We want to focus on the boundary and API of the Orders service in terms of the existing implementation in the Backend. In reality, this implementation is more likely to be a rewrite than a port of existing code, but the idea/approach here is the same either way. Notice in this architecture, the Orders service has its own database. This is good; we’re shooting for a complete decoupling. However, we’re not there yet. There are a few more steps we need to consider/undertake.

This step would also be a good time to consider how this service plays in the overall service architecture by focusing on the Events it may emit or consume. Now is a great time to perform an activity such as Event Storming and think through the events we should publish as we start to take transactional workloads. These events will come in handy when we try to integrate with other systems and even as we evolve the monolith.

We want to focus on the API design/boundary of our extracted service.
This may be a rewrite from what exists in the monolith.
Once we have the API decided, we will implement a simple scaffolding/place holder for the service.
The new Orders service will have its own database.
The new Orders service will not be taking any kind of traffic at this point.

Connect the API with an implementation

At this point, we should be continuing to evolve the service’s API and domain model and how it’s implemented in code. This service will store any new transactional workloads into its own database and keep it separate from any other services. Any services needing access to this data would have to go through an API.

One thing we will not be able to ignore: Our new service and its data is intimately related (if not exactly the same in some areas) to the data in the monolith. This is highly inconvenient, actually: As we start to build the new service, we’ll need existing data from the Backend service’s database. This could get really tricky because of the normalization/FK constraints/relationships in the data model. Reusing an existing API on the monolith/backend may be too coarse-grained and we’d have to reinvent a lot of gymnastics to get the data in the shape we want.

What we want to do is get access to the data from the Backend in read-only mode through a lower-level API and have a way to shape the data/data model into the model that fits better with the domain model in our new service. In this architecture, we’re going to temporarily connect to the Backend database directly and query the data directly as we need. For this step, we need a consistency model that reflects a direct database access.

Some of you may cringe initially at this approach. And you should. However, the plain fact is this approach is totally valid and has been used successfully in highly critical systems—and more importantly, is not the end-state architecture (if you think this may end up being end-state architecture, stop and do not do this). You also may point out that connecting up to the Backend database, querying data and massaging it into the right shape we need for our new service’s domain model involves a lot of nasty integration/boilerplate. I’d argue that since this is temporary in our evolution of the monolith, it’s probably OK: ie, use technical debt to your advantage and then quickly pay it down. However, there is a better way. I’ll discuss this in part 2 of this blog post.

Alternatively, some of you might be saying, “Well, just stand up a REST API in front of the Backend database that gives lower-level data access and have the new service call that.” This is also a viable approach, but not without its own drawbacks. Again, will discuss this in more detail in part 2.

Considerations

The extracted/new service has a data model that has tight coupling with the monolith’s data model by definition.
The monolith most likely does not provide an API at the right level to get this data.
Shaping the data even if we do get it requires lots of boilerplate code.
We can connect directly to the backend database temporarily for read-only queries.
The monolith rarely (if ever) changes its database.

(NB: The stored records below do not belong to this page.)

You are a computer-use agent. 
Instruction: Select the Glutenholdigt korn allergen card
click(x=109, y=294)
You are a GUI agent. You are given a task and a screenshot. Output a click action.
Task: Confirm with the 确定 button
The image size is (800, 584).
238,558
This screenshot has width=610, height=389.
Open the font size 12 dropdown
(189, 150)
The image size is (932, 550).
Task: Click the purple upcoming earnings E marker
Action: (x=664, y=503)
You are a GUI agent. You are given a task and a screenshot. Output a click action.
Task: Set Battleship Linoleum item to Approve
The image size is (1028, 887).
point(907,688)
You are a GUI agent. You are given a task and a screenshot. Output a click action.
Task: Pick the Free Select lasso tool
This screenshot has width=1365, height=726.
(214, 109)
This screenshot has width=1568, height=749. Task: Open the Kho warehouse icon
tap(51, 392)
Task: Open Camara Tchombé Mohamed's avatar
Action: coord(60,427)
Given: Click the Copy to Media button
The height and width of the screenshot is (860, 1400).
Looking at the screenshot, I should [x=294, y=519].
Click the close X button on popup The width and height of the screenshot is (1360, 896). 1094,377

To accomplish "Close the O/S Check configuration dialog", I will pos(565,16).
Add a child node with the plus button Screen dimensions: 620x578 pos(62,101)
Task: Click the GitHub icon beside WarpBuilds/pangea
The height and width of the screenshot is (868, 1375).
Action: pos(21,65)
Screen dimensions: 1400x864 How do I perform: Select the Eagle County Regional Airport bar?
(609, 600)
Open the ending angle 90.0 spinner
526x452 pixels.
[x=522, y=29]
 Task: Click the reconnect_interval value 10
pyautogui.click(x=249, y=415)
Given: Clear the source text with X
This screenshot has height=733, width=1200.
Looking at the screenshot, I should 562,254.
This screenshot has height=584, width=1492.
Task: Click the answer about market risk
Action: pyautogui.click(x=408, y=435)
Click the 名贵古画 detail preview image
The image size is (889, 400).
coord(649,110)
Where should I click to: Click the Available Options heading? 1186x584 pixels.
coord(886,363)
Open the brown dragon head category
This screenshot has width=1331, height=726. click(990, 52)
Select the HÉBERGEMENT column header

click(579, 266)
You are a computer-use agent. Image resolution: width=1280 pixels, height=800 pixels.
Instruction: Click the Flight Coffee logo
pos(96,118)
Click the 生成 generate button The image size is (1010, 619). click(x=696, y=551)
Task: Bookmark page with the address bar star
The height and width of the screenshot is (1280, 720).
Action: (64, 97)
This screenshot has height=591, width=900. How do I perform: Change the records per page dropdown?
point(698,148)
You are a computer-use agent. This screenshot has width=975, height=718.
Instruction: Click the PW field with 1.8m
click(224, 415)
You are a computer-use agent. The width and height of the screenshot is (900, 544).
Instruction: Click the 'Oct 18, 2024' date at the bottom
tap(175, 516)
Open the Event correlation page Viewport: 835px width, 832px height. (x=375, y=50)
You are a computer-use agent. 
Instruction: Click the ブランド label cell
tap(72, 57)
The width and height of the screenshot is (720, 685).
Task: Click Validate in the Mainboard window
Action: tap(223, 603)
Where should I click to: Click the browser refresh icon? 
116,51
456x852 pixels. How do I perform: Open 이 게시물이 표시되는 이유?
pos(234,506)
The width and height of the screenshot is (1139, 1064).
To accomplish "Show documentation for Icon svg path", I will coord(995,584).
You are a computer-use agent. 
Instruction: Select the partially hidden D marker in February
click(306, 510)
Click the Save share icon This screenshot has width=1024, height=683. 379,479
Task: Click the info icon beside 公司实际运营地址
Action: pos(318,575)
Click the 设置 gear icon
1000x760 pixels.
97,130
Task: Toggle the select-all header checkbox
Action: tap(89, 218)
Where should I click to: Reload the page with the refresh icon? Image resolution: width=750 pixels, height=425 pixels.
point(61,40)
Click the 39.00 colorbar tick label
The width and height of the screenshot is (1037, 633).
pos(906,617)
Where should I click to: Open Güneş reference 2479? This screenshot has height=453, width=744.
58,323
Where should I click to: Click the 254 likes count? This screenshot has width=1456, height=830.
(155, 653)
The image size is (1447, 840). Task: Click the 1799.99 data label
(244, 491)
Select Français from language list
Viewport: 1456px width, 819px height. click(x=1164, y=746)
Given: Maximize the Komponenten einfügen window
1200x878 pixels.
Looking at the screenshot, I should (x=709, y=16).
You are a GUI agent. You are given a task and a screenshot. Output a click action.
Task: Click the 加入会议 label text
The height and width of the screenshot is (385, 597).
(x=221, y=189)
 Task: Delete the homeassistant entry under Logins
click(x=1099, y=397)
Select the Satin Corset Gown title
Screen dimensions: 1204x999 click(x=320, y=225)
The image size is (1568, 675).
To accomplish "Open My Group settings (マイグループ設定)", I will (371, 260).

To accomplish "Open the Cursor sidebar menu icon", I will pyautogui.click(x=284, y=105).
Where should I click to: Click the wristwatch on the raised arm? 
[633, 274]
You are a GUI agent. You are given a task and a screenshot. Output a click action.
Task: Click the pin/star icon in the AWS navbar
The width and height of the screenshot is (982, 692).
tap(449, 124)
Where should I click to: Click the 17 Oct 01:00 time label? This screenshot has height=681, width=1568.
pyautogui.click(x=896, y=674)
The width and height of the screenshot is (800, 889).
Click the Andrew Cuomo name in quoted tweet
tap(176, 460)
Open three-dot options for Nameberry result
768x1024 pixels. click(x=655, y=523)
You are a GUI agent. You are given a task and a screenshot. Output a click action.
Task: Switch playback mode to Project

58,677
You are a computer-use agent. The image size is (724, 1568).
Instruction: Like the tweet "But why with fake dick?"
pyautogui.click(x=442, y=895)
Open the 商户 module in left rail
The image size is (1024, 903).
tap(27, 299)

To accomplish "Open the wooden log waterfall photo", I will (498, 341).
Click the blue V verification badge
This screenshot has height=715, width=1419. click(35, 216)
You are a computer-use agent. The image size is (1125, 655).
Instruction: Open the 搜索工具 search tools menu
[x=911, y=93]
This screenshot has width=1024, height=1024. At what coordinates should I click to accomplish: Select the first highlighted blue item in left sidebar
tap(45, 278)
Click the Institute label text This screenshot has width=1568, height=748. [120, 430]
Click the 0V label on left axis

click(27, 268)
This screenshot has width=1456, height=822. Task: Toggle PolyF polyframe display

Start sending shadow traffic to the new service (dark launch)

In our next step of this approach/pattern, we need a way to actually direct traffic to our new service. However, we don’t want to do a big-bang release. We don’t want to just throw this into our production traffic (especially considering that this example uses an “order” service that takes orders! We don’t want to introduce any issues with taking orders!). Although we cannot easily change the underlying monolith database, if there’s hope, you may be able to make changes to the monolith application carefully to call our new orders service. I highly recommend Michael Feather’s “Working Effectively with Legacy Code” if you’re unsure of how best to do this. There are patterns such as the Sprout Method/Class and/or Wrap Method/Class that could help.

When we make a change to our monolith/backend, we don’t want to replace the old code path. We want to put in just enough code to allow both the old or the new code path to run—potentially even in parallel—as deemed fit. Ideally, the new version of the monolith with this change will allow us to, at run time, control whether we’re sending to the new Orders service, the old monolith code path or both. In any combination of call paths, we want to instrument heavily to understand any potential deviations between the old and new execution path.

Another thing to note: If we enable the monolith to send the execution to the old code path as well as calling our new service, we need a way to flag this transaction/call to the new service as a “synthetic” call. If your new service is less critical than in this example, an order service, and you can deal with duplicates, then maybe this synthetic-request identification is less important. If your new service tends to serve more read-only traffic, again, you may not worry as much about identifying synthetic transactions. In the case of a synthentic transaction, however, you want to be able to run the entire service end to end including storing into the database. You may take options here to either store the data with a “synthetic” flag or just roll back the transaction if your data store supports that.

The last thing to note here is when we make our change to the monolith/backend, we again want to use a dark launch/canary/rolling release approach. We will need our infrastructure to support this. We will look closer at this in the second part.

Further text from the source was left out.